Do not change anything in the following chunk
You will be working on olympic_gymnasts dataset. Do not change the code below:
olympics <- readr::read_csv('https://raw.githubusercontent.com/rfordatascience/tidytuesday/master/data/2021/2021-07-27/olympics.csv')

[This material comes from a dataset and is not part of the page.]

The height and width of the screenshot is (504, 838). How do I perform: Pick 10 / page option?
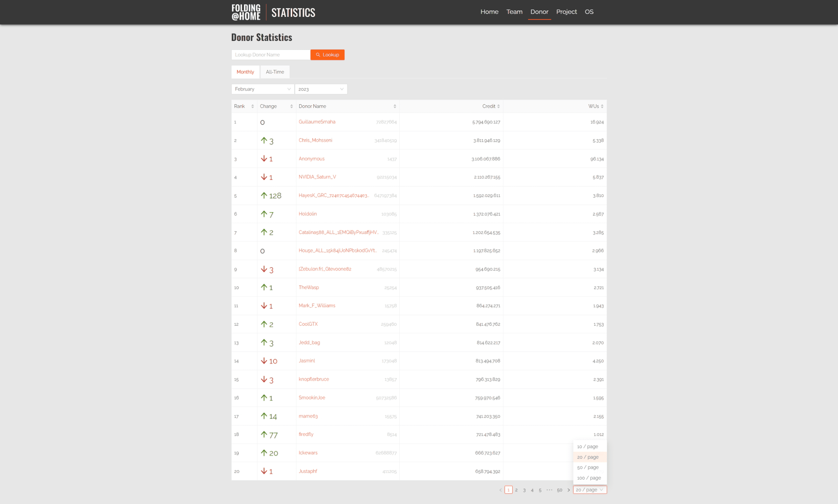click(587, 447)
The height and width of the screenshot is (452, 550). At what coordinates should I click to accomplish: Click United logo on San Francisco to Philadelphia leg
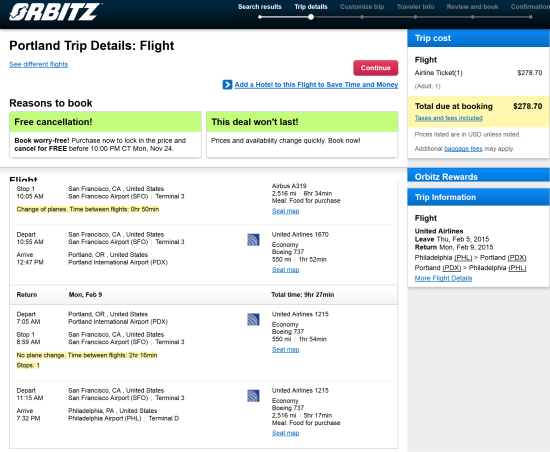click(253, 396)
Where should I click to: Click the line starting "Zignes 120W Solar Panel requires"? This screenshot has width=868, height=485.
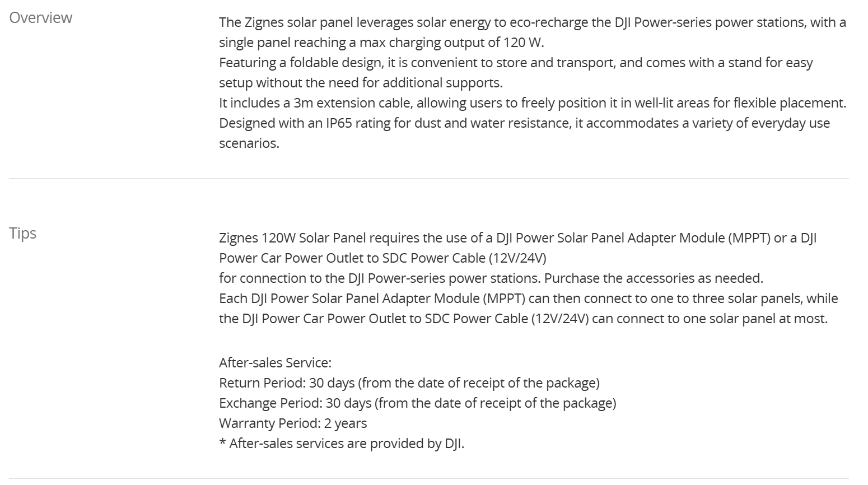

olympic_gymnasts <- olympics %>%
filter(!is.na(age)) %>% # only keep athletes with known age
filter(sport == "Gymnastics") %>% # keep only gymnasts
mutate(
medalist = case_when( # add column for success in medaling
is.na(medal) ~ FALSE, # NA values go to FALSE
!is.na(medal) ~ TRUE # non-NA values (Gold, Silver, Bronze) go to TRUE
)
)
More information about the dataset can be found at
https://github.com/rfordatascience/tidytuesday/blob/master/data/2021/2021-07-27/readme.md
Question 1: Create a subset dataset with the following columns only: name, sex, age, team, year and medalist. Call it df.
df<- olympic_gymnasts|>
select(name, sex, age, team, year, medalist)
df
## # A tibble: 25,528 × 6
## name sex age team year medalist
## <chr> <chr> <dbl> <chr> <dbl> <lgl>
## 1 Paavo Johannes Aaltonen M 28 Finland 1948 TRUE
## 2 Paavo Johannes Aaltonen M 28 Finland 1948 TRUE
## 3 Paavo Johannes Aaltonen M 28 Finland 1948 FALSE
## 4 Paavo Johannes Aaltonen M 28 Finland 1948 TRUE
## 5 Paavo Johannes Aaltonen M 28 Finland 1948 FALSE
## 6 Paavo Johannes Aaltonen M 28 Finland 1948 FALSE
## 7 Paavo Johannes Aaltonen M 28 Finland 1948 FALSE
## 8 Paavo Johannes Aaltonen M 28 Finland 1948 TRUE
## 9 Paavo Johannes Aaltonen M 32 Finland 1952 FALSE
## 10 Paavo Johannes Aaltonen M 32 Finland 1952 TRUE
## # ℹ 25,518 more rows
Question 2: From df create df2 that only have year of 2008 2012, and 2016
df2 <- df |>
filter(year == c(2008,2012,2016))
df2
## # A tibble: 886 × 6
## name sex age team year medalist
## <chr> <chr> <dbl> <chr> <dbl> <lgl>
## 1 Nstor Abad Sanjun M 23 Spain 2016 FALSE
## 2 Nstor Abad Sanjun M 23 Spain 2016 FALSE
## 3 Katja Abel F 25 Germany 2008 FALSE
## 4 Denis Mikhaylovich Ablyazin M 19 Russia 2012 TRUE
## 5 Denis Mikhaylovich Ablyazin M 19 Russia 2012 FALSE
## 6 Denis Mikhaylovich Ablyazin M 24 Russia 2016 TRUE
## 7 Denis Mikhaylovich Ablyazin M 24 Russia 2016 TRUE
## 8 Andreea Roxana Acatrinei F 16 Romania 2008 TRUE
## 9 Jonna Eva-Maj Adlerteg F 17 Sweden 2012 FALSE
## 10 Kseniya Dmitriyevna Afanasyeva F 16 Russia 2008 FALSE
## # ℹ 876 more rows
Question 3 Group by these three years (2008,2012, and 2016) and summarize the mean of the age in each group.
df2 |>
group_by(year) |>
summarize(
mean_age = mean(age)
)
## # A tibble: 3 × 2
## year mean_age
## <dbl> <dbl>
## 1 2008 21.7
## 2 2012 22.0
## 3 2016 22.2
Question 4 Use olympic_gymnasts dataset, group by year, and find the mean of the age for each year, call this dataset oly_year. (optional after creating the dataset, find the minimum average age)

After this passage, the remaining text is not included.